■ **Task to complete**
Print the records below word for word, beginning with the first line and ending once the line containing "Engine Model: (274, 494)" is printed.

Data items
-*-
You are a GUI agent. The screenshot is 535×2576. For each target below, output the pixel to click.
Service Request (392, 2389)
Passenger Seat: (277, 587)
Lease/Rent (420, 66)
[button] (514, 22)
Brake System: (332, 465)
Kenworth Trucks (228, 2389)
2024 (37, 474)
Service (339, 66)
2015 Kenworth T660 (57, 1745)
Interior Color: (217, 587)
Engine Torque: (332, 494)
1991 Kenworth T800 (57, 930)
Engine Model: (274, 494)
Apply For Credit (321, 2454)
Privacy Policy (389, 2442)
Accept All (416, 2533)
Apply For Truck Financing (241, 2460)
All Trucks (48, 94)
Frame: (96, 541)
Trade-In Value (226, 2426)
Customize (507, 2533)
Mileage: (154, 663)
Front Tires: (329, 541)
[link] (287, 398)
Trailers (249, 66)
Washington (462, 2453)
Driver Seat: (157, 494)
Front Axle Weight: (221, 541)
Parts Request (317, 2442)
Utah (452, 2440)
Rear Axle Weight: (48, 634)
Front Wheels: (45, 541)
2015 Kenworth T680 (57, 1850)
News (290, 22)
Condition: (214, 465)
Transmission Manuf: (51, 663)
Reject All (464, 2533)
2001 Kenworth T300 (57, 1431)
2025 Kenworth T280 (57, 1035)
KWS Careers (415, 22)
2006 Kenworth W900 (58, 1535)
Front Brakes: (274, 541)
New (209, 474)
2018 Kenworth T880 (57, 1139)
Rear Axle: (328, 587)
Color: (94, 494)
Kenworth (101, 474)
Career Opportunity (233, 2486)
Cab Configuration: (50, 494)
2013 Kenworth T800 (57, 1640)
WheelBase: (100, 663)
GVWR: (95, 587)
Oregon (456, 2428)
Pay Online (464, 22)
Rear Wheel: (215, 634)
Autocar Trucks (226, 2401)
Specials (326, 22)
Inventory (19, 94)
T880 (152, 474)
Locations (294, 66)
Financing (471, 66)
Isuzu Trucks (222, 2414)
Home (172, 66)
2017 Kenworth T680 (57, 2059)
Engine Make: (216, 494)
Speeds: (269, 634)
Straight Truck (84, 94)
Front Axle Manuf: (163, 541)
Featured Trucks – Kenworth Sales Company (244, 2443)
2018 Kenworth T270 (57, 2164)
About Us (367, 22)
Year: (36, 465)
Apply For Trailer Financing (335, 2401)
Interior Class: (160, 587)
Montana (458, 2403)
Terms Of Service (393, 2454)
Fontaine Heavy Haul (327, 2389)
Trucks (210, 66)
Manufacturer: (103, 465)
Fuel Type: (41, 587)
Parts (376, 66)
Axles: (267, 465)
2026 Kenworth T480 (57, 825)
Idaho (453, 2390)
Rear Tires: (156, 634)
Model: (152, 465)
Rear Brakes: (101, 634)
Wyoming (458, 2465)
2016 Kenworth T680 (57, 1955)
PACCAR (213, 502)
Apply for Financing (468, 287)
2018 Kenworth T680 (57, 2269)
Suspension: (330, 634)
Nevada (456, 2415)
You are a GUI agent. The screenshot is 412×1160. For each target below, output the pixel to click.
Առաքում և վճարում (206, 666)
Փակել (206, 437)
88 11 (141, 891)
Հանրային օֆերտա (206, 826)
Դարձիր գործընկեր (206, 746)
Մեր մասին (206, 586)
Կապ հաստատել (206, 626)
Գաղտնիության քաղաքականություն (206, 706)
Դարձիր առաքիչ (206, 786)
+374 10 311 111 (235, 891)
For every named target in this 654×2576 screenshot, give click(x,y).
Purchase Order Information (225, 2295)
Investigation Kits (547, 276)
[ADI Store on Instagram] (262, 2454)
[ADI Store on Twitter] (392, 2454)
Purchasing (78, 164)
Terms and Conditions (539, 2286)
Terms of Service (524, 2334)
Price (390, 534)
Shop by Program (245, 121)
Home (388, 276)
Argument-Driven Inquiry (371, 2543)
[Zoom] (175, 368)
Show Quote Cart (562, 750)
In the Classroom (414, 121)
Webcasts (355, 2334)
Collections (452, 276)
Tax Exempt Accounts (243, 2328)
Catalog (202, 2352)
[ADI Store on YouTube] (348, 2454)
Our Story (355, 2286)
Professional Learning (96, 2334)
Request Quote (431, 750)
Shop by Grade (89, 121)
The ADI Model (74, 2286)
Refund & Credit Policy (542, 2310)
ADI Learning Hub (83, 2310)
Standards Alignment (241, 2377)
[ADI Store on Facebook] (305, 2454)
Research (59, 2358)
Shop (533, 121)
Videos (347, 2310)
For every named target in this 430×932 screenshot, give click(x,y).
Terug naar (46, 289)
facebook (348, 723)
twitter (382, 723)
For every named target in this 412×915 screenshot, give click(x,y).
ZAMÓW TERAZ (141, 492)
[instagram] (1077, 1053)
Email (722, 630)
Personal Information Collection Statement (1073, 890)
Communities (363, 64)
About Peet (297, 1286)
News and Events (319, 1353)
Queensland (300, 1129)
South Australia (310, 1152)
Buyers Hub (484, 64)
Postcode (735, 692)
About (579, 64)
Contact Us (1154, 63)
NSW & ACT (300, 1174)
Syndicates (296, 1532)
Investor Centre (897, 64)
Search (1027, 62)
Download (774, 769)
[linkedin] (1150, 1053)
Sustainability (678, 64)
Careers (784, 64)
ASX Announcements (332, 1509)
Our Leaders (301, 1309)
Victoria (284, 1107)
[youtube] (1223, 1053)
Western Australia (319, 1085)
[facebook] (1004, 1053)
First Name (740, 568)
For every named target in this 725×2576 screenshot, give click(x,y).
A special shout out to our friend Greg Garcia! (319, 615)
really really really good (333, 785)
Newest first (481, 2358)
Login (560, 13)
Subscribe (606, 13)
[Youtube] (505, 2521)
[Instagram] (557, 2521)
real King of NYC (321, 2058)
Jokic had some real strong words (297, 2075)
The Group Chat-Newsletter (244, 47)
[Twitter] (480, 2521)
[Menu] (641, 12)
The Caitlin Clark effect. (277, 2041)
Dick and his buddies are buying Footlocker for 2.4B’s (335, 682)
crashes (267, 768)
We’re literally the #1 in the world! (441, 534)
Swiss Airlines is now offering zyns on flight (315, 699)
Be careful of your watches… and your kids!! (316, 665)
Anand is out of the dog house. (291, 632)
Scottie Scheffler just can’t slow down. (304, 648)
-*-
■ **Answer area**
You are a GUI agent. The screenshot is 535×2576. For each target below, output the pixel to click.
Service Request (392, 2389)
Passenger Seat: (277, 587)
Lease/Rent (420, 66)
[button] (514, 22)
Brake System: (332, 465)
Kenworth Trucks (228, 2389)
2024 (37, 474)
Service (339, 66)
2015 Kenworth T660 (57, 1745)
Interior Color: (217, 587)
Engine Torque: (332, 494)
1991 Kenworth T800 (57, 930)
Engine Model: (274, 494)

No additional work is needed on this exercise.